The number of residents who held a passport that was not a UK passport was nearly 4.8 million. Of these 2.3 million were EU passports (other than UK) and 2.4 million were other foreign passports, according to the Office of National Statistics.

The number of people from the Republic of Ireland working in London is put at 36,000. Scotland, the southwest and southeast of England, Yorkshire and Humberside and Merseyside each have fewer than 10,000 Irish workers. The East Midlands has 36,000 .

Immigration is responsible for more than half of the population increase in England and Wales in the last decade, while less than half of all Londoners are now white British.

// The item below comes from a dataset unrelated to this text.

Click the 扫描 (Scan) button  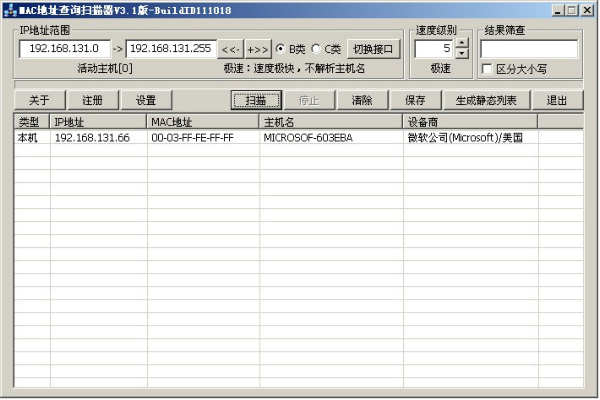point(256,100)
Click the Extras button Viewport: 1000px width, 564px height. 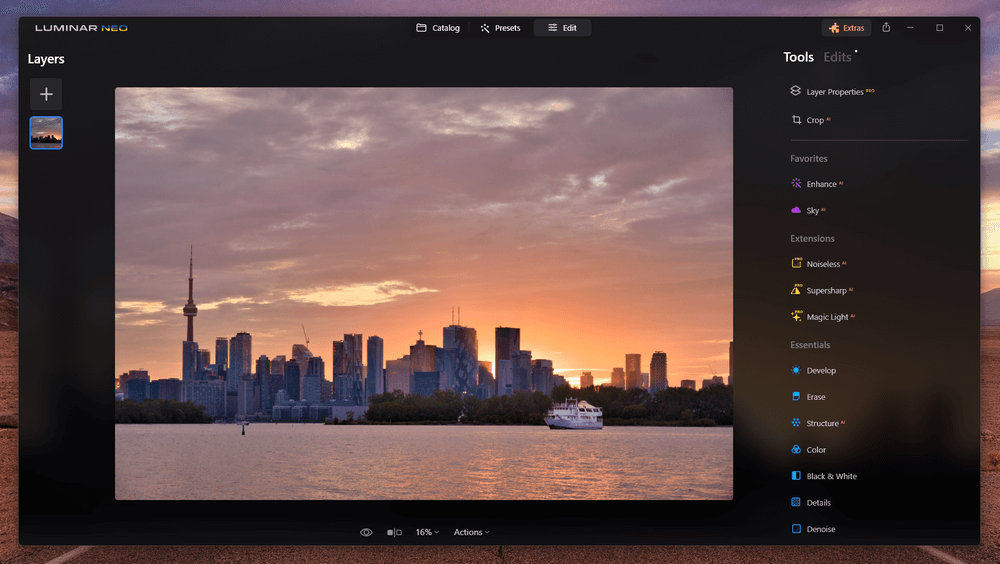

The population now stands at 56.1 million, up 3.7 million people on a decade ago, a seven-point rise. Fifty-five per cent of the increase is explained by immigration. Despite the overall rise in population, the number of white British living in England and Wales has fallen by 400,000 in a decade – explained by lower birth numbers and emigration.

Last year, just over in eight residents – 7.5 million people – were born outside the UK, compared with 9 per cent in the 2001 Census. The most common non-UK countries of birth are India, Poland and Pakistan.

If London is the most ethnically diverse area, Wales is the least. However, just over nine-in-ten people described themselves as English, Welsh, Scottish, Northern Irish or British.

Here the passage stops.